Content starts
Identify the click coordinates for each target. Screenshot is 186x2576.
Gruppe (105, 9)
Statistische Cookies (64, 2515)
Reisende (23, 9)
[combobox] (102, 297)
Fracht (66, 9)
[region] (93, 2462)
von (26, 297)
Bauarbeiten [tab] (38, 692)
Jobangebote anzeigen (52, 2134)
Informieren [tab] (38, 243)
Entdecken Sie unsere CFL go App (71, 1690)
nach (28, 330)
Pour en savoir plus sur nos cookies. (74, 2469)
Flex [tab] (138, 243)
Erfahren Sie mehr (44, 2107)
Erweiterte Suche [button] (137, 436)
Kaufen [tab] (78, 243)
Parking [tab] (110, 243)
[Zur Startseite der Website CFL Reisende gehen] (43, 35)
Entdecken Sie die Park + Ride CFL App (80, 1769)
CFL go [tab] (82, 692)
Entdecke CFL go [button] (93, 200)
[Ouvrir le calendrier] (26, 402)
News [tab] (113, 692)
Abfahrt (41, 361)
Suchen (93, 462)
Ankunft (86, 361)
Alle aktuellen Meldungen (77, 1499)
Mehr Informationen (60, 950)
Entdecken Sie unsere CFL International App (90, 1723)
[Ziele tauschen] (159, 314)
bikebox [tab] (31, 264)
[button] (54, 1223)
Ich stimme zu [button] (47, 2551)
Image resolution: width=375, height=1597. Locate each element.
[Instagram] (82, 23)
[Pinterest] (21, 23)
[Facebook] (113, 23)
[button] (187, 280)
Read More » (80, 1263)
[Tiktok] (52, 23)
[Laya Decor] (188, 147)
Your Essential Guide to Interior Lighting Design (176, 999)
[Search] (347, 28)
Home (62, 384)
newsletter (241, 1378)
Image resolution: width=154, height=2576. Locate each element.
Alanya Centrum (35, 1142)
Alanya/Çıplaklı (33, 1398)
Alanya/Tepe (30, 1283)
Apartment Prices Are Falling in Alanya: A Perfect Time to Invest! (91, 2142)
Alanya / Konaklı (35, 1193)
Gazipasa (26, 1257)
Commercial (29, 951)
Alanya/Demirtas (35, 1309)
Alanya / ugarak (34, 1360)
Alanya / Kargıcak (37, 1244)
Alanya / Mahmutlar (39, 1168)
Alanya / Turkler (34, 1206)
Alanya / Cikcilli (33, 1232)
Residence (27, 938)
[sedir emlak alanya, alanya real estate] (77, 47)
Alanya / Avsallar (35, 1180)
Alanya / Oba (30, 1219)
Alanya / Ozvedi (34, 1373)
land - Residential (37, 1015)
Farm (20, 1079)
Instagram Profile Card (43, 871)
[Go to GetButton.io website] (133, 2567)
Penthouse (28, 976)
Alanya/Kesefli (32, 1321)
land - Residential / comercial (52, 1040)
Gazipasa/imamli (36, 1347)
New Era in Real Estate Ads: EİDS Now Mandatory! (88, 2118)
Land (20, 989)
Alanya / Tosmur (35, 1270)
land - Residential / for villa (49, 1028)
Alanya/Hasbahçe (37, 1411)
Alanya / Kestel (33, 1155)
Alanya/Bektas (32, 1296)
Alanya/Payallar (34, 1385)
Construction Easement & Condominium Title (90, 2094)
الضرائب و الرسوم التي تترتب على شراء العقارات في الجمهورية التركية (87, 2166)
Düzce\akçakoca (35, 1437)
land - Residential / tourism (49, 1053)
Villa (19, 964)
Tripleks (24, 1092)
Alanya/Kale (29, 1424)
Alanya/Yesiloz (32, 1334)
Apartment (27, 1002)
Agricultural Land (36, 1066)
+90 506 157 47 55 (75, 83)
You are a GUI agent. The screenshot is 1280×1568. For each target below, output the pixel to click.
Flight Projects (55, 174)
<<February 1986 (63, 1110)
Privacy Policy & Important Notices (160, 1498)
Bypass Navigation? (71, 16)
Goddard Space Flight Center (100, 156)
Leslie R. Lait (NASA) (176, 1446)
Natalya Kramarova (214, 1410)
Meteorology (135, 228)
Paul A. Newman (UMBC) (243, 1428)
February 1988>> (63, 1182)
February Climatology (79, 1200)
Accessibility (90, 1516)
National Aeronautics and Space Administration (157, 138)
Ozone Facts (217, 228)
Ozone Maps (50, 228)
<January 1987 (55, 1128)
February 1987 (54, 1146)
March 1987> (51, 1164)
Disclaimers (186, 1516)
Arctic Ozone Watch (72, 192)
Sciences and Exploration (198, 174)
Content ends
> [What to do] The whole listing above needs to be reproduced exactly.

> [Exercise output]
Identify the click coordinates for each target. Screenshot is 186x2576.
Gruppe (105, 9)
Statistische Cookies (64, 2515)
Reisende (23, 9)
[combobox] (102, 297)
Fracht (66, 9)
[region] (93, 2462)
von (26, 297)
Bauarbeiten [tab] (38, 692)
Jobangebote anzeigen (52, 2134)
Informieren [tab] (38, 243)
Entdecken Sie unsere CFL go App (71, 1690)
nach (28, 330)
Pour en savoir plus sur nos cookies. (74, 2469)
Flex [tab] (138, 243)
Erfahren Sie mehr (44, 2107)
Erweiterte Suche [button] (137, 436)
Kaufen [tab] (78, 243)
Parking [tab] (110, 243)
[Zur Startseite der Website CFL Reisende gehen] (43, 35)
Entdecken Sie die Park + Ride CFL App (80, 1769)
CFL go [tab] (82, 692)
Entdecke CFL go [button] (93, 200)
[Ouvrir le calendrier] (26, 402)
News [tab] (113, 692)
Abfahrt (41, 361)
Suchen (93, 462)
Ankunft (86, 361)
Alle aktuellen Meldungen (77, 1499)
Mehr Informationen (60, 950)
Entdecken Sie unsere CFL International App (90, 1723)
[Ziele tauschen] (159, 314)
bikebox [tab] (31, 264)
[button] (54, 1223)
Ich stimme zu [button] (47, 2551)
Image resolution: width=375, height=1597. Locate each element.
[Instagram] (82, 23)
[Pinterest] (21, 23)
[Facebook] (113, 23)
[button] (187, 280)
Read More » (80, 1263)
[Tiktok] (52, 23)
[Laya Decor] (188, 147)
Your Essential Guide to Interior Lighting Design (176, 999)
[Search] (347, 28)
Home (62, 384)
newsletter (241, 1378)
Image resolution: width=154, height=2576. Locate each element.
Alanya Centrum (35, 1142)
Alanya/Çıplaklı (33, 1398)
Alanya/Tepe (30, 1283)
Apartment Prices Are Falling in Alanya: A Perfect Time to Invest! (91, 2142)
Alanya / Konaklı (35, 1193)
Gazipasa (26, 1257)
Commercial (29, 951)
Alanya/Demirtas (35, 1309)
Alanya / ugarak (34, 1360)
Alanya / Kargıcak (37, 1244)
Alanya / Mahmutlar (39, 1168)
Alanya / Turkler (34, 1206)
Alanya / Cikcilli (33, 1232)
Residence (27, 938)
[sedir emlak alanya, alanya real estate] (77, 47)
Alanya / Avsallar (35, 1180)
Alanya / Oba (30, 1219)
Alanya / Ozvedi (34, 1373)
land - Residential (37, 1015)
Farm (20, 1079)
Instagram Profile Card (43, 871)
[Go to GetButton.io website] (133, 2567)
Penthouse (28, 976)
Alanya/Kesefli (32, 1321)
land - Residential / comercial (52, 1040)
Gazipasa/imamli (36, 1347)
New Era in Real Estate Ads: EİDS Now Mandatory! (88, 2118)
Land (20, 989)
Alanya / Tosmur (35, 1270)
land - Residential / for villa (49, 1028)
Alanya/Hasbahçe (37, 1411)
Alanya / Kestel (33, 1155)
Alanya/Bektas (32, 1296)
Alanya/Payallar (34, 1385)
Construction Easement & Condominium Title (90, 2094)
الضرائب و الرسوم التي تترتب على شراء العقارات في الجمهورية التركية (87, 2166)
Düzce\akçakoca (35, 1437)
land - Residential / tourism (49, 1053)
Villa (19, 964)
Tripleks (24, 1092)
Alanya/Kale (29, 1424)
Alanya/Yesiloz (32, 1334)
Apartment (27, 1002)
Agricultural Land (36, 1066)
+90 506 157 47 55 (75, 83)
You are a GUI agent. The screenshot is 1280×1568. For each target below, output the pixel to click.
Flight Projects (55, 174)
<<February 1986 (63, 1110)
Privacy Policy & Important Notices (160, 1498)
Bypass Navigation? (71, 16)
Goddard Space Flight Center (100, 156)
Leslie R. Lait (NASA) (176, 1446)
Natalya Kramarova (214, 1410)
Meteorology (135, 228)
Paul A. Newman (UMBC) (243, 1428)
February 1988>> (63, 1182)
February Climatology (79, 1200)
Accessibility (90, 1516)
National Aeronautics and Space Administration (157, 138)
Ozone Facts (217, 228)
Ozone Maps (50, 228)
<January 1987 (55, 1128)
February 1987 (54, 1146)
March 1987> (51, 1164)
Disclaimers (186, 1516)
Arctic Ozone Watch (72, 192)
Sciences and Exploration (198, 174)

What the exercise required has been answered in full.